Moreover, about polarizing plate PSA-4-6, 8-10, and PSB-3-6, SA-4-6, 8-10, and SB-1 which were produced in the Example and the comparative example on the tack B side. -3 were used as film C in the combinations shown in Table 5 below, and the slow axis and the absorption axis of the polarizing film were perpendicular to each other and bonded together with an adhesive.

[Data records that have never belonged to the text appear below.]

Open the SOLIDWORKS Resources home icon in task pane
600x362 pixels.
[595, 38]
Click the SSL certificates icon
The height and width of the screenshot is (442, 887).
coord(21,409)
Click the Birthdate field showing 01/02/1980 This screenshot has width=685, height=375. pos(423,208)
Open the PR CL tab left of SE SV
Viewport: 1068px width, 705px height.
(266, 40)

<Evaluation of mounting on IPS mode liquid crystal display>
The polarizing plates PSA-4 to 10, PSA-12 to 18, and PSA-20 of the examples were incorporated in an IPS type liquid crystal display device (37 type high-definition liquid crystal television monitor (37Z2000), manufactured by Toshiba Corporation). Instead of the viewing-side polarizing plate, the film B and the film C are incorporated so as to be on the liquid crystal cell side, and when the visibility is confirmed, sufficient viewing angle compensation has been achieved and good visibility has been secured. It could be confirmed. On the other hand, when the polarizing plates PSB-1 to PSB-6 of the comparative example were incorporated, the viewing angle compensation was insufficient, and light leakage particularly when viewed from an oblique direction was strongly observed.

Claims (13)

From a composition containing at least one cellulose acylate having an acyl group (substituent A) containing an aromatic group and the degree of substitution of the substituent A satisfying the following formulas (I) and (II): Cellulose acylate film characterized by:
Formula (I) −0.25 ≦ DSA2 + DSA3−DSA6 ≦ 0.20
Formula (II) 0.35 ≦ DSA2 + DSA3 + DSA6
In the formula, DSA2, DSA3, and DSA6 represent the degree of substitution of the substituent A at the 2-position, 3-position, and 6-position of cellulose acylate, respectively. The cellulose acylate film according to claim 1, wherein the cellulose acylate satisfies the following formula (III):
Formula (III) 2.5 ≦ DS ≦ 3.0
In formula (III), DS represents the total degree of substitution. The cellulose acylate film according to claim 1 or 2, wherein the cellulose acylate further has an aliphatic acyl group (substituent B). The cellulose acylate film according to claim 3, wherein a substitution degree DSB of the substituent B satisfies the following formula (IV):
Formula (IV) 1.70 ≦ DSB ≦ 2.89. The cellulose acylate film according to claim 3 or 4, wherein the substituent B is an aliphatic acyl group having 2 to 4 carbon atoms. 6. The cellulose acylate film according to claim 5, wherein the substituent B is an acetyl group. The substituent A is selected from a benzoyl group, a phenylbenzoyl group, a 4-heptylbenzoyl group, a 2,4,5-trimethoxybenzoyl group, and a 3,4,5-trimethoxybenzoyl group. The cellulose acylate film according to claim 1. The cellulose acylate film according to claim 7, wherein the substituent A is a benzoyl group and satisfies the following formula:
−0.2 ≦ DSA2 + DSA3−DSA6 ≦ 0.2. It is a stretched film, The cellulose acylate film of any one of Claims 1-8 characterized by the above-mentioned. The retardation film which consists of a cellulose acylate film of any one of Claims 1-9. An optical compensation film comprising or including the cellulose acylate film according to claim 1. An antireflection film comprising the cellulose acylate film according to claim 1 and an antireflection layer. The polarizing plate which has a polarizing film and the cellulose acylate film of any one of Claims 1-9.